Ford Cutting More Jobs, Extends Losses




(AXcess News) Houston, TX - Ford Motor Co. (NYSE: F) said it was going to close 2 more plants and cut 10,000 salaried jobs while offering buyouts to 75,000 hourly workers in an attempt to turn around losses and remake itself into a lean, more efficient automaker.

Investors didn't take the job cuts and plant closings lightly, pushing Ford's shares down over 16 percent before managing to recover to a loss of 11 percent in mid-afternoon trading in New York.

Ford said Friday that it would be closing an engine plant Windsor, Ontario, in 2007 and a stamping plant in Maumee, Ohio, in 2008, bringing the total plant closings to 16 from Ford's previous figure of 14 plants.

Ford said it would be accelerating its hourly worker's job cuts, eliminating 30,000 jobs by the end of 2008, four years ahead of schedule.

By accelerating the pace of job cuts Ford will have eliminated almost 30 percent of its entire workforce by 2008. Ford currently employs 130,000 workers in both salaried and hourly jobs.

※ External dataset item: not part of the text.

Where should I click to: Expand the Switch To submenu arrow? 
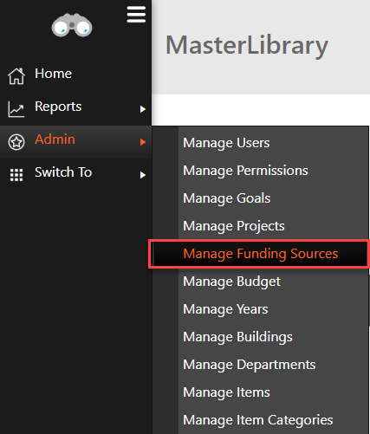point(143,175)
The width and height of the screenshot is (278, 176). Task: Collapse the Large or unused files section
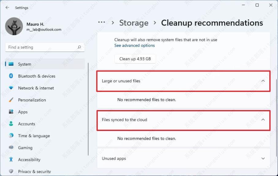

Ford looks to save $5 billion in costs by offering buyouts to its hourly and salaried workers. The buyouts are being implemented because of the business model, Ford Americas President Mark Fields explained. "The fact is," said Fields, "the business model that served us in North America for decades no longer works."

Fields suggested through his comment that high-priced union wages no longer cut it against foreign automakers like Toyota who was opening plants in the US while GM, Chrysler and Ford were facing cutbacks. But the news is not surprising and Ford's move in offering contract buyouts appears to be modeled after General Motors who offered a similar deal to its hourly workers earlier this year.

Bill Ford Jr. said that the accelerated reorganization plan would bring the automaker back to profitability in 2009. He also said that dividends on its common and Class B stock in the fourth quarter of this year would be suspended.